By Hayden Shearman
All across the world, for the past 14 months or so of Covid lockdowns and restrictions and uncertainties, stress levels have been running pretty high. There’s a good chance we’ve all got at least a mild case of chronic stress. So, how can we use running to break up that stress and not just boost it?
- Acute is Good. Our bodies have a wonderful short term stress response. We’ve used it in dangerous situations for thousands of years. But when that stress response becomes consistent over time, that’s when it can lead to big problems with our health and running performances. The magic with running is knowing just the right amount of acute (i.e. one-off) training stress to give it in a good ol’ fashioned “stress buster” workout that won’t send the chronic (i.e. ongoing) training stress through the roof. That’s where a workout like this week’s Workout of the Week fartlek session is ideal for adapting the workout to our bodies rather than the other way around.
- Recovery is Key. Of course, if you’re going to nail yourself with a “stress buster” workout you need to recover equally as hard. This is where many runners, who use running as a way to deal with the stressors of life, come unstuck because they can often turn to hard sessions and excessive mileage too often. Instead, have some intentional recovery methodologies you can turn to frequently: yoga, ice bath/hot tub, massage, foam rolling etc.
- Physical vs Mental. This week’s Workout of the Week is the perfect example of a session that is kind on the mind but tougher on the body. So, when you’re stressed with life and work and family, a fartlek session that doesn’t require massive amounts of critical decision-making moments but instead fills the soul with scenery and freedom is so powerful busting stress.

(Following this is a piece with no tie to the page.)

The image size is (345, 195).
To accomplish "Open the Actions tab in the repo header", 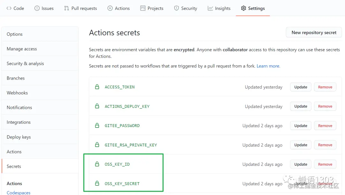I will 119,8.
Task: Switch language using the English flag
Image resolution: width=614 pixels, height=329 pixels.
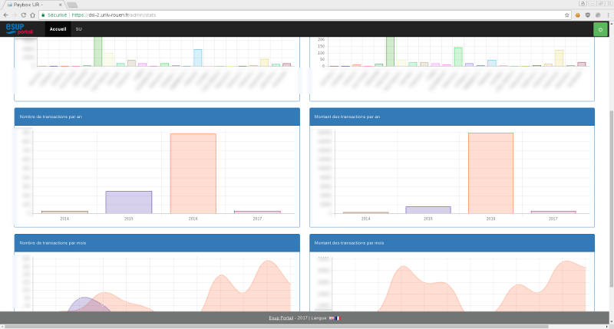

- Track Your Chronic Stress Load: Research tells us that it takes about 3-4 weeks for a muscle to fully adapt to a new training stress. So, a workout you do today will have a long tail where you’re not in optimum fitness and your body is re-building for at least a week (potentially up to 3-4 weeks). Now when you add up everything you did in a week (the two running workouts, the long run, the weights session, the spin class and the easy runs) that’s a lot of fatigue residue that your body is dealing with. And this is where a training diary is absolutely vital for understanding how your accumulated training load is looking.